Format the items below as a JSON list of strings, one string per line, with blank lines omitted and the pictures left out.

▶ [DATA LINES]
■ ■ ■ ■ ■ ■ ■

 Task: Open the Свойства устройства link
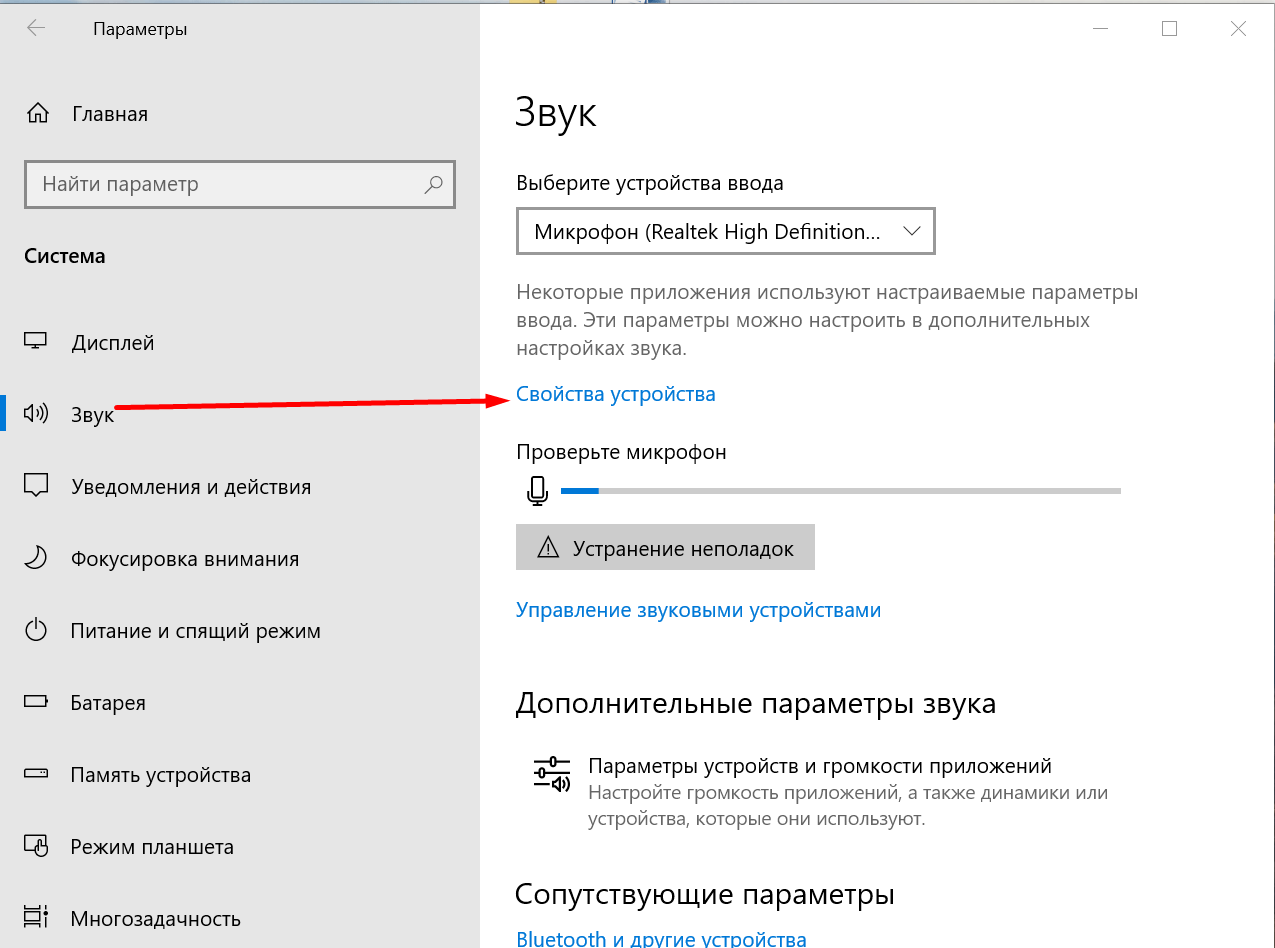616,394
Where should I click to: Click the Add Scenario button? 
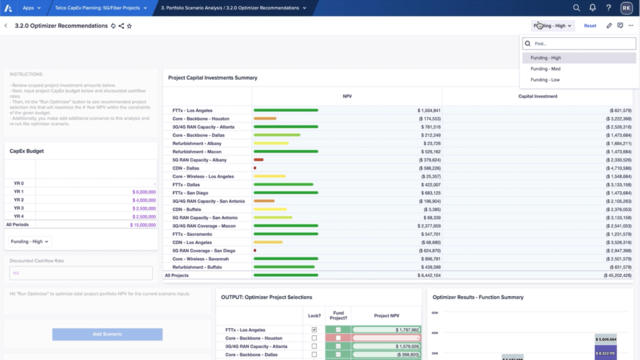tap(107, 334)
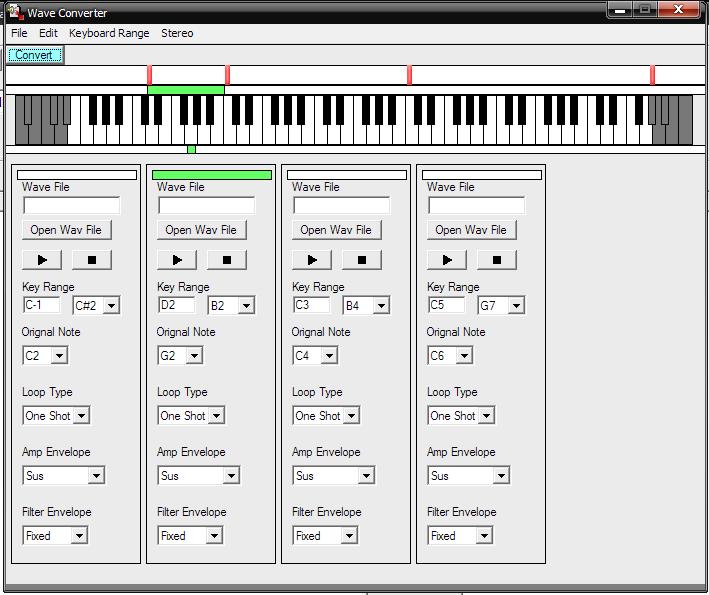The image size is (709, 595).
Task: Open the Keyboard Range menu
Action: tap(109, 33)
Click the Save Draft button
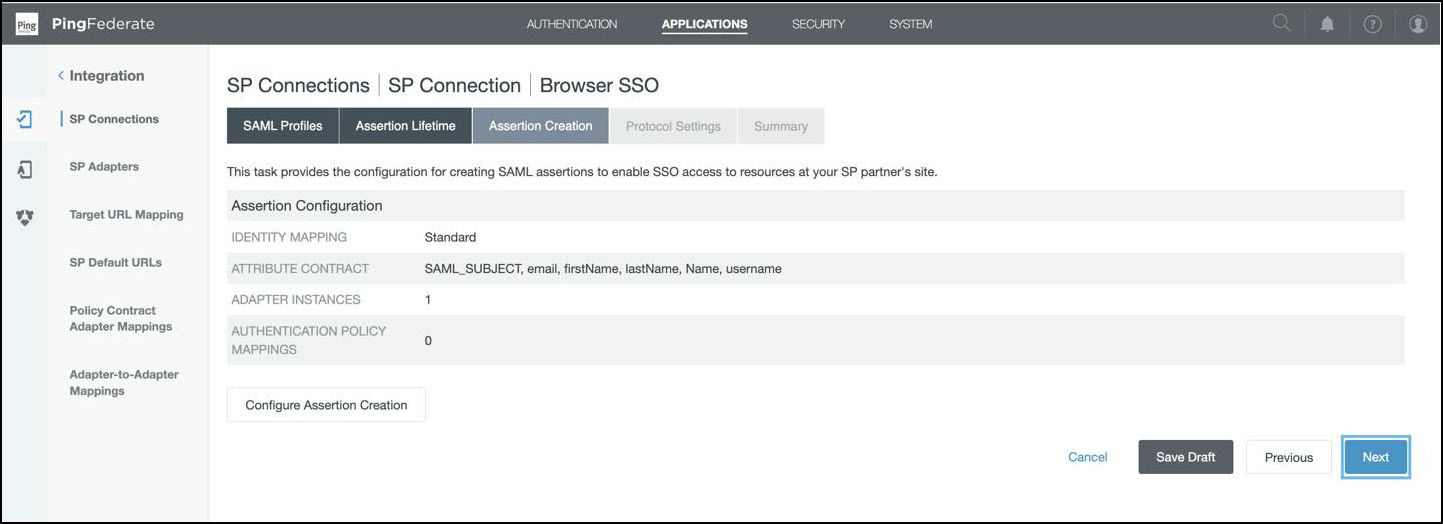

■ ■ ■ ■ ■ ■ ■

▶ [RESULT FOR THIS EXERCISE]
[
  " Task: Open the Свойства устройства link",
  "616,394",
  "Where should I click to: Click the Add Scenario button? ",
  "tap(107, 334)",
  "The image size is (709, 595).",
  "Task: Open the Keyboard Range menu",
  "Action: tap(109, 33)",
  "Click the Save Draft button"
]